抜粋文>
-------

温湿度センサー70で検知された温度及び湿度がそれぞれ予め設定されている基準値を超える場合、CPU61は、電子写真感光体11について予め取得されているサイクル数(合計回転数)と摩耗量との相関に基づいて、電子写真感光体11の合計摩耗量を見積もり(摩耗量見積処理(ステップ308))、次いで、見積もられた摩耗量が予め設定されている基準値以下であるか否かを判断する(摩耗量判断処理(ステップ309))。その結果、見積もられた摩耗量が基準値を超えている場合は、その回の画像形成における移動速度比率Δvを0に決定し(ステップ310)、画像形成を開始する(ステップ311)。一方、見積もられた摩耗量が基準値以下の場合には、速度比率Δvを0ではない所定の値に決定し(ステップ312)、Δv>0の条件下での画像形成を開始する(ステップ313)。本実施形態においては、電子写真感光体11について予め取得されている移動速度比率Δvと摩耗量との相関についての情報がCPU61に記憶されている。また、ROMには移動速度比率Δvと摩耗量との相関に基づいて、移動速度比率Δvについての複数のΔvから一のΔvを選択するプログラムが記憶されている。そして、移動速度比率Δvについての複数の移動速度比率Δvから一の移動速度比率Δvを選択することにより、移動速度比率Δvの制御が可能となっている。本実施形態では、ステップ309の摩耗量判断処理における基準値については1つでも良いし、複数設けてより細かな移動速度比率Δvの制御をおこなっても良い。なお、摩耗量見積処理(ステップ308)は、電子写真感光体のサイクル数と摩耗量との相関の代わりに、合計画像形成回数と摩耗量との相関又は用紙Pの合計出力枚数と摩耗量との相関に基づいて行ってもよい。
(感光体実施の形態)

-------

表示情報>
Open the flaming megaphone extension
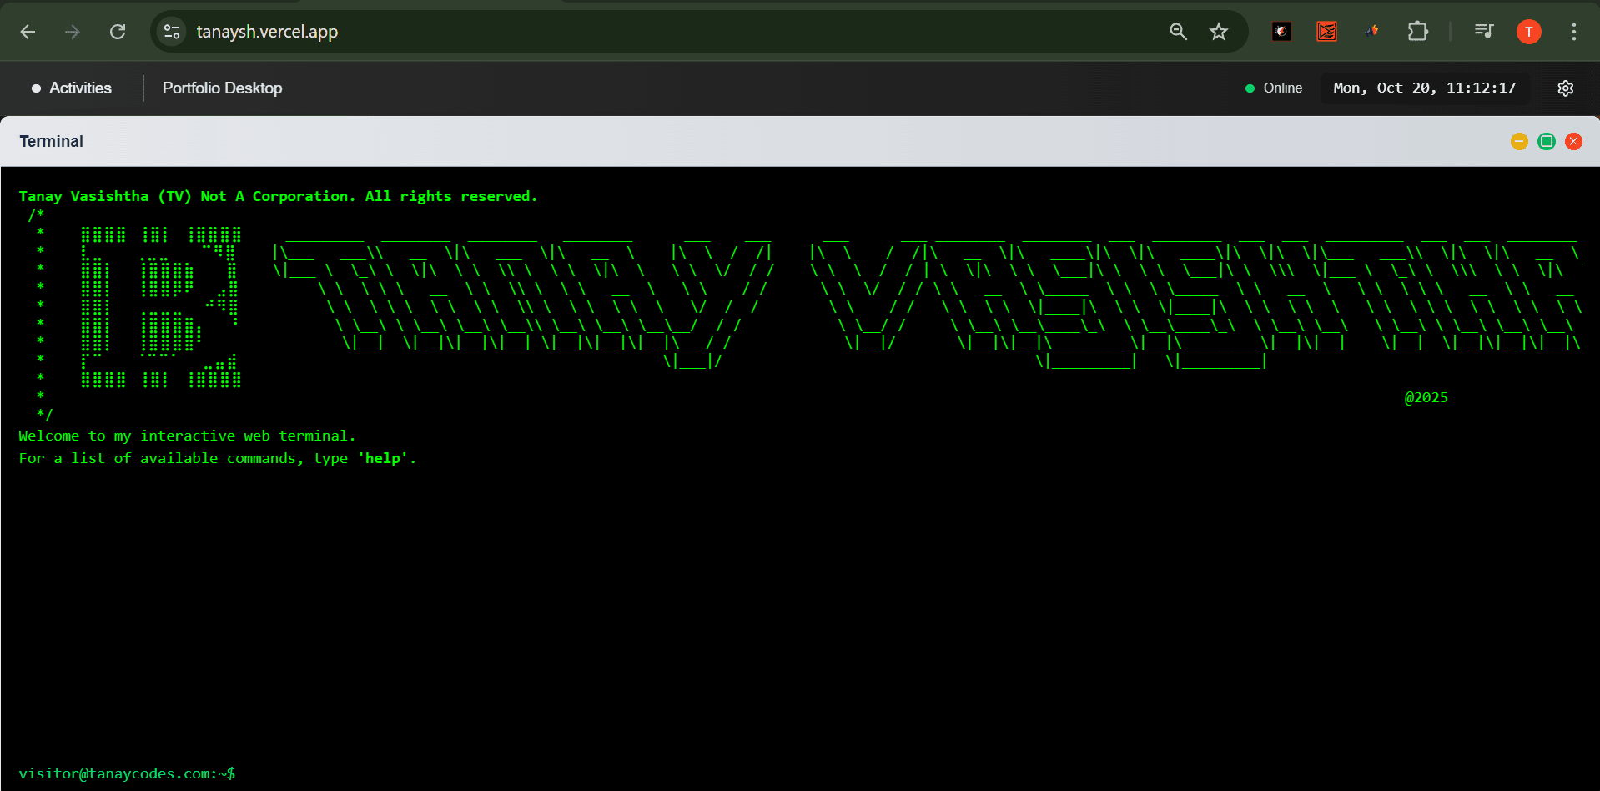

-------

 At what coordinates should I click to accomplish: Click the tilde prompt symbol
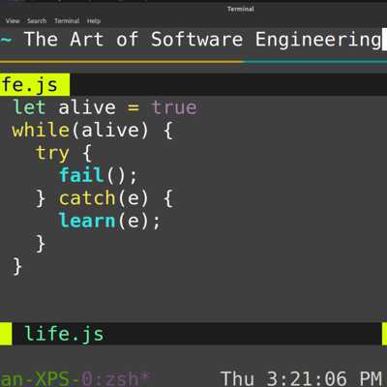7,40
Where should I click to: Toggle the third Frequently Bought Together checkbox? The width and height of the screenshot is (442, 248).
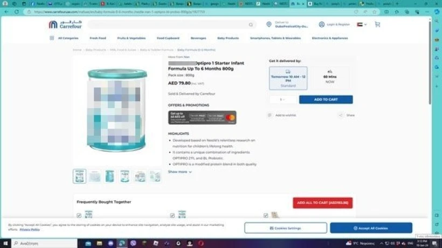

-------

指示内容> 抜粋文によると、見積もられた摩耗量が基準値を超えている場合、その回の画像形成における移動速度比率Δvはいくつに決定されますか。 上の項目は、抜粋文とは別の資料です。

解答> 移動速度比率Δvは0に決定されます。